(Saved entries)
_ _ _ _ _
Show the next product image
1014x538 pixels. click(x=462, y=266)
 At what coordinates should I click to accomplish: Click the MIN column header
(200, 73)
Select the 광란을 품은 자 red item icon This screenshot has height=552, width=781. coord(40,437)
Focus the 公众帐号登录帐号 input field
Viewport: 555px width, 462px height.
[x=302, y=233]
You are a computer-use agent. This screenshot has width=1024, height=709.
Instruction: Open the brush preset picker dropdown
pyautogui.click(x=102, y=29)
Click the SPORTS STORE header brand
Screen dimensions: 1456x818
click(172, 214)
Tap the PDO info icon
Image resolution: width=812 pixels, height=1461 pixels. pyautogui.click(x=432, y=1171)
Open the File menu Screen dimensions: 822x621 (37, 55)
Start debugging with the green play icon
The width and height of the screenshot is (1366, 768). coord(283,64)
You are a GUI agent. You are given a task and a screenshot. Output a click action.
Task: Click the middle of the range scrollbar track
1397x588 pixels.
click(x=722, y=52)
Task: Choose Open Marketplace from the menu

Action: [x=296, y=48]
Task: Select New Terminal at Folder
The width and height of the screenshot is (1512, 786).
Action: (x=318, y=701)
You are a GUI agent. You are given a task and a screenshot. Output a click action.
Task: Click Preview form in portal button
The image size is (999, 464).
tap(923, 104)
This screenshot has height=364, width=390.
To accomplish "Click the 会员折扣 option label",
_ _ _ _ _
Exercise prompt »
The answer is the run of lines above from the line containing "Select the 광란을" through the line containing "This screenshot has height=364, width=390.", copied exactly and alone.

Response to the exercise »
Select the 광란을 품은 자 red item icon This screenshot has height=552, width=781. coord(40,437)
Focus the 公众帐号登录帐号 input field
Viewport: 555px width, 462px height.
[x=302, y=233]
You are a computer-use agent. This screenshot has width=1024, height=709.
Instruction: Open the brush preset picker dropdown
pyautogui.click(x=102, y=29)
Click the SPORTS STORE header brand
Screen dimensions: 1456x818
click(172, 214)
Tap the PDO info icon
Image resolution: width=812 pixels, height=1461 pixels. pyautogui.click(x=432, y=1171)
Open the File menu Screen dimensions: 822x621 (37, 55)
Start debugging with the green play icon
The width and height of the screenshot is (1366, 768). coord(283,64)
You are a GUI agent. You are given a task and a screenshot. Output a click action.
Task: Click the middle of the range scrollbar track
1397x588 pixels.
click(x=722, y=52)
Task: Choose Open Marketplace from the menu

Action: [x=296, y=48]
Task: Select New Terminal at Folder
The width and height of the screenshot is (1512, 786).
Action: (x=318, y=701)
You are a GUI agent. You are given a task and a screenshot. Output a click action.
Task: Click Preview form in portal button
The image size is (999, 464).
tap(923, 104)
This screenshot has height=364, width=390.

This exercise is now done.